What does “research use only” mean for KPV?
KPV supplied as a research compound is exactly that: a research-use-only (RUO) material for laboratory investigation. It is not a medicine, not approved for human or veterinary use, and nothing here is a protocol, dose, or instruction for use in a living person. The figures cited above — the colitis models, the signalling assays — are the parameters used by the researchers in those specific studies, reported as science, never as guidance.
For a three-residue peptide, the only thing that genuinely matters to a researcher is whether the vial actually contains Lys-Pro-Val at the stated identity and purity. A tripeptide is small enough that synthesis errors, truncations, or contaminants can quietly derail an experiment, and no amount of interesting biology survives an impure starting material. That is the whole case for buying research peptides with a Certificate of Analysis: third-party verification of identity and purity is what separates a reproducible experiment from a wasted one. Our KPV listing is published with that COA-first standard in mind — the science is only as good as the molecule behind it.
- KPV (Lys-Pro-Val) is the three-residue C-terminal tail of alpha-melanocyte-stimulating hormone (alpha-MSH), studied as a minimal anti-inflammatory fragment.
- In DSS and TNBS colitis models, KPV is taken up by intestinal cells via the PepT1 transporter and reduced inflammation; in vitro it has been linked to inhibition of NF-κB/MAPK signalling and IL-1 receptor antagonism.
- Evidence is entirely preclinical — cell and animal studies only. No human trials establish efficacy or safety.
- KPV is one of seven peptides under FDA PCAC review in July 2026, a key regulatory inflection point for the category.
- As a research-use-only material, what matters is verified identity and purity by COA — not therapeutic claims.
What is KPV peptide?
KPV is the tripeptide Lys-Pro-Val (lysine-proline-valine), the C-terminal three-residue fragment of the hormone alpha-melanocyte-stimulating hormone (alpha-MSH). It has been studied in preclinical cell and animal models for anti-inflammatory activity. It is a research-use-only material, not a medicine.
What does KPV do in research models?
In preclinical studies, KPV is taken up by intestinal cells via the PepT1 transporter and was associated with reduced inflammation in DSS and TNBS colitis models. In vitro work links related tripeptide activity to inhibition of NF-κB signalling and IL-1 receptor antagonism. These are animal and cell findings only, not human outcomes.

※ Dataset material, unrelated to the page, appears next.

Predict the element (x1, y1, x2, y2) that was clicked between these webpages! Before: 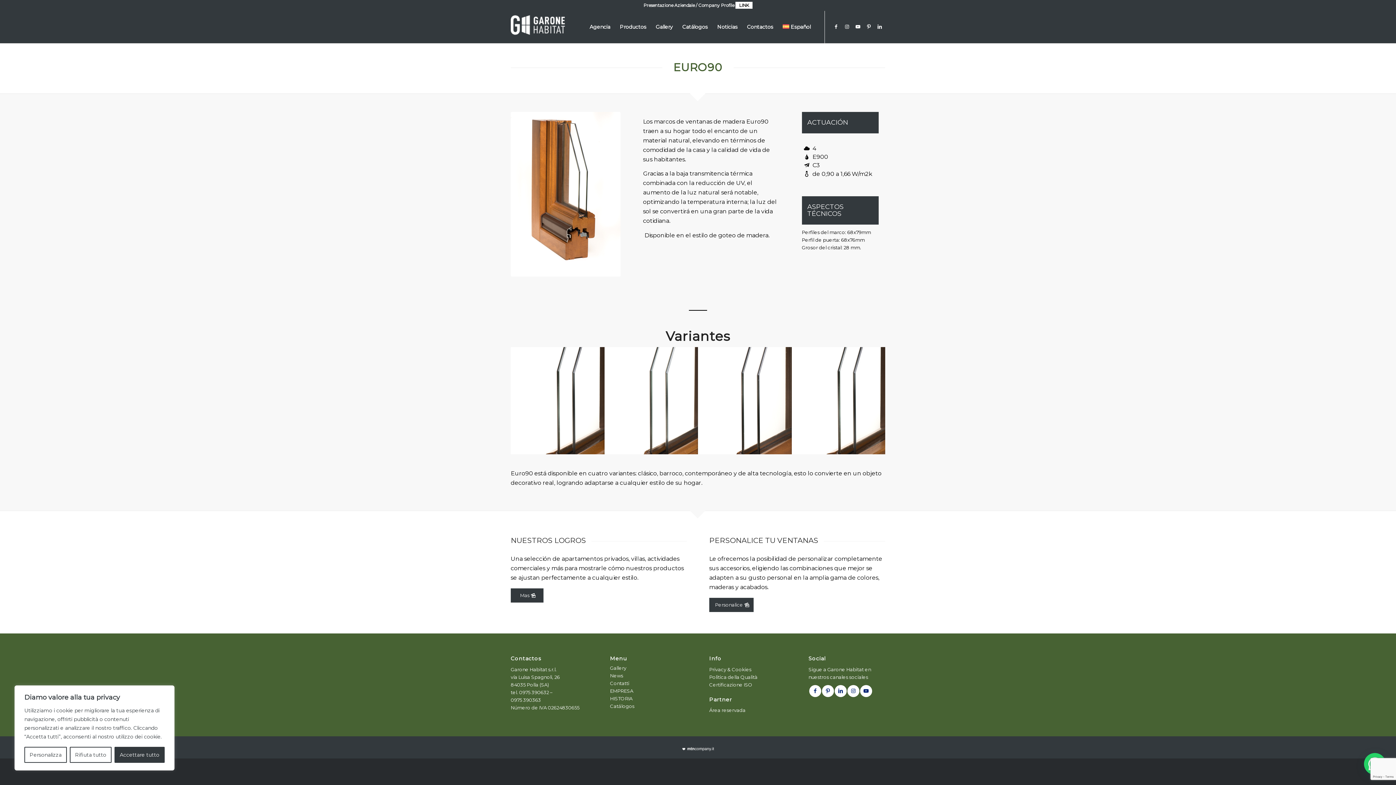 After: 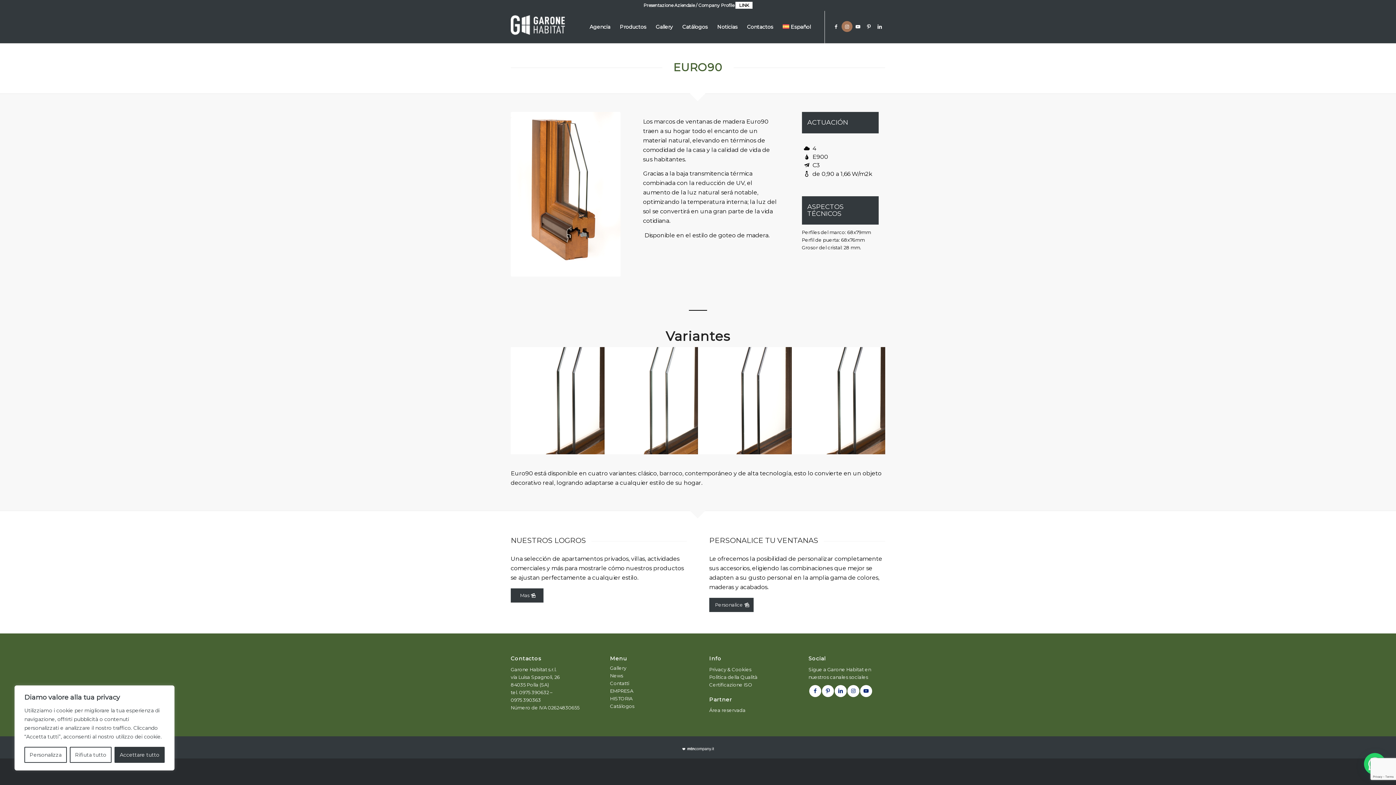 Action: label: Link to Instagram bbox: (841, 21, 852, 32)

Is KPV the same as alpha-MSH?
No. Alpha-MSH is a 13-amino-acid hormone; KPV is just its last three residues (the C-terminal fragment). Researchers isolated KPV to test which part of alpha-MSH carries its anti-inflammatory activity, and the tripeptide reproduced several of those activities in a much smaller, defined form.
Are there human trials on KPV?
No. The evidence on KPV is entirely preclinical — cultured cells and animal models, chiefly mice. There are no human clinical trials establishing efficacy or safety, and no human dosing is established. KPV is a research subject, not a validated treatment.
Why is KPV under FDA review in 2026?
KPV is one of seven peptides under review by the FDA's Pharmacy Compounding Advisory Committee (PCAC) in July 2026. The review will influence how this class of peptides is classified and handled. It reflects that KPV currently sits in the research-material category rather than as an approved medicine.